Photographed by Robert Marc Lehmann
Robert Marc Lehmann is a marine biologist, research diver and prize-winning nature photographer. In HEROES WORLD, he tells us about the stories behind his images.
The Arctic fox peers skeptically down the camera, eyeballing nature photographer Robert Marc Lehmann behind the lens. It appears a little uneasy about the scenery around it. Of course, the fox has home advantage, as conditions on Svalbard are often bitterly cold. And, while Robert is shivering despite his thick down jacket, the fox is perfectly warm.
This is because the Arctic fox is perfectly suited to its surroundings. In truth, the Arctic fox is hardly comparable to the common fox we know from our forests at home. They live across the Arctic, including in Norway, on Svalbard, in Alaska and in northern Canada. “The Arctic fox changes its coat every year,” explains Robert. “In summer, as you can see in the photo, its coat is gray. In winter, the Arctic fox becomes a wonderful cuddly white.” And of course, with its white coat, the fox can conceal itself perfectly in the snow.

PROBLEMS TO SOLVE:
1) List the places that the Arctic fox passage names as included in the range where Arctic foxes live.
2) Answer from the Arctic fox passage:
(a) What three roles does it give Robert Marc Lehmann?
(b) What color is the Arctic fox's coat in summer?
(c) What is Robert wearing while he shivers?
3) Does each statement agree with the Arctic fox passage? Answer yes or no and quote the words that decide it.
(a) The Arctic fox keeps the same coat all year round.
(b) Robert stays warm in the Svalbard cold.
(c) The white coat lets the fox hide in the snow.
Nothing in the lines that follow matters here.

DATASET CONTENT:
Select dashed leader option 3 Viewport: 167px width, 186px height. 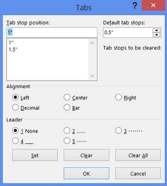coord(118,131)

ANSWERS FOR THIS EXERCISE:
1) Norway, Svalbard, Alaska, northern Canada

2)
(a) Marine biologist, research diver and prize-winning nature photographer
(b) Gray
(c) A thick down jacket

3)
(a) No: "The Arctic fox changes its coat every year"
(b) No: "Robert is shivering despite his thick down jacket"
(c) Yes: "with its white coat, the fox can conceal itself perfectly in the snow"